In engineering, the term fatigue is defined as the progressive damage that occurs in a material subjected to cyclic loading (USDA 1999). This loading may be repeated (stresses of the same sign, that is, always compression or always tension, for example, zero-to-maximum complete repeated stressing refers to cases with a zero stress ratio) or reversed (stresses of alternating compression and tension, that is, a non-zero stress ratio). The stress ratio, R, is defined as the ratio of minimum stress over maximum stress per cycle (Dowling 1999). The stress range is the difference between the maximum and the minimum stress values. Half the stress range is called the stress amplitude. Averaging the maximum and minimum values gives the mean stress. Fatigue life is the number of cycles that are sustained before failure, while fatigue strength is the maximum stress attained in the stress cycle determining fatigue life. Fatigue strength versus life is a stress-life curve, also called an S-N curve. The stress amplitude or nominal stress is commonly plotted versus the number of cycles to failure in metals. The stress level (the percentage of the static strength) versus the number of cycles to failure is commonly seen in wood and wood composites research publications (Kommers 1943, Cai et al. 1996). The fatigue limit, or endurance limit, is defined as the stress to which a specimen can be subjected an infinite number of times with-out failure.
There are three major approaches to analyzing and designing against fatigue failures: the stress-based approach, the strain-based approach, and the fracture mechanics approach (Dowling 1999). The stress-based approach is to base analysis on the nominal (average) stresses in the region of the component being analyzed. The nominal stress that can be resisted under cyclic loading is determined by considering mean stresses and by making adjustments for the effects of stress raisers. The strain-based approach involves more detailed analysis of the localized yielding that may occur at stress raisers during cyclic loading. The fracture mechanics approach specifically treats growing cracks using the methods of fracture mechanics.
Factors influencing fatigue strength and life of wood and wood composites are frequency of cycling, repetition or reversal of loading, stress ratio, temperature, moisture content (MC), and specimen size (USDA 1999).
Creep, temperature rise, and loss of MC occur in tests of wood for fatigue strength (USDA 1999) at faster cyclic loading. Smaller rises in temperature would be expected for slower cyclic loading or lower stresses. Decreases in MC are probably related to temperature rise.
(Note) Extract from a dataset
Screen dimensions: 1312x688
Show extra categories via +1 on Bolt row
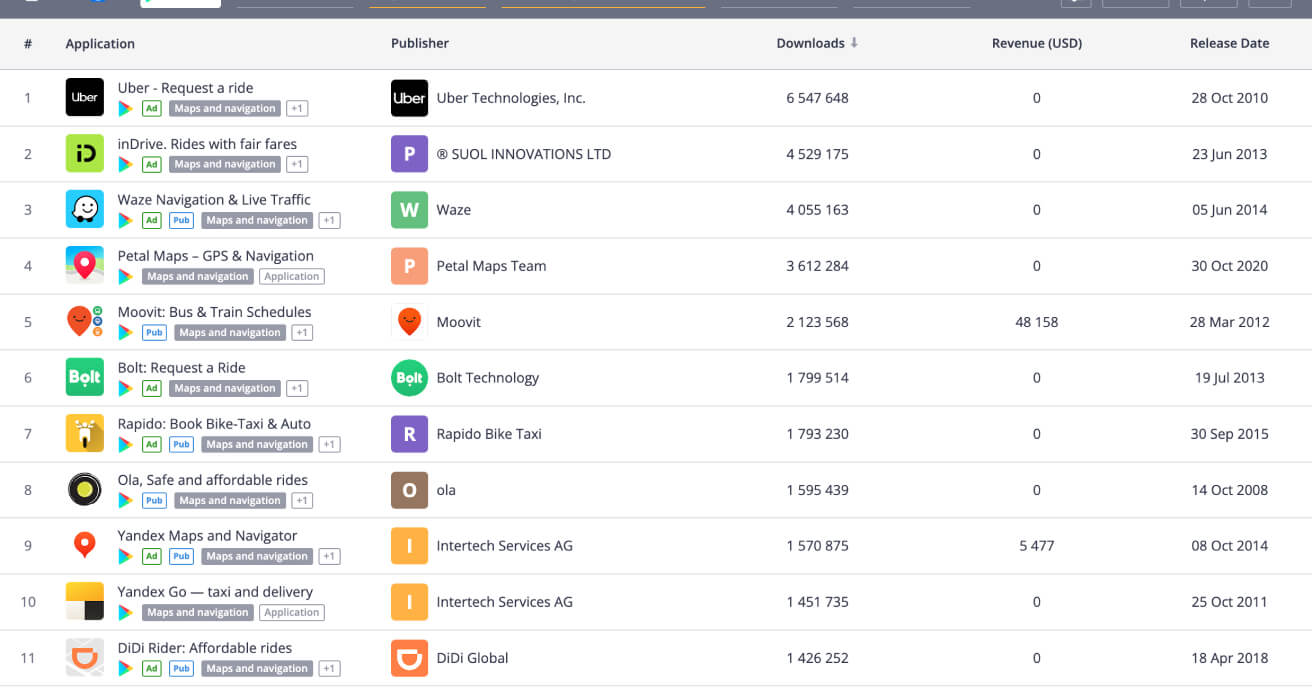pyautogui.click(x=297, y=389)
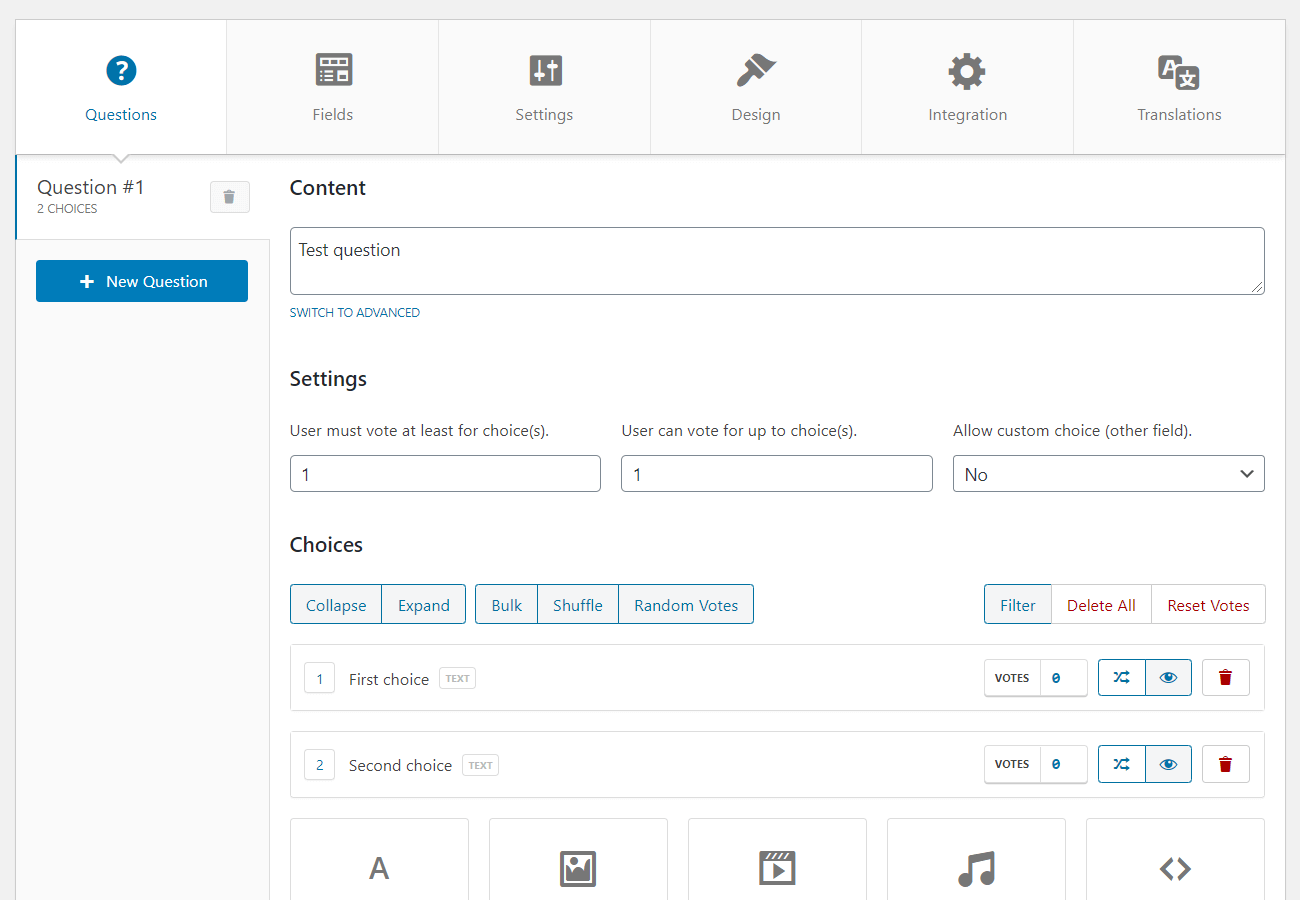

Fatigue study results of wood and plywood subjected to repeated and reversed flatwise bending stresses at 1,790 cycles per minute (Kommers 1943) indicated that the S-N curves (percentage of mean control static modulus of rupture [MOR] versus the number of cycles to failure) for wood does not exhibit a "knee" as do the curves of ferrous metals. No endurance limits were established for tested wood specimens, and the experimental data indicate that if an endurance limit for wood exists, it occurs above 50 million cycles. The fatigue strength for 50 million cycles of reversed stress is approximately 27 percent of the static MOR for the species investigated (yellow birch, yellow-poplar, Sitka spruce, and Douglas-fir) whether in the form of solid wood or...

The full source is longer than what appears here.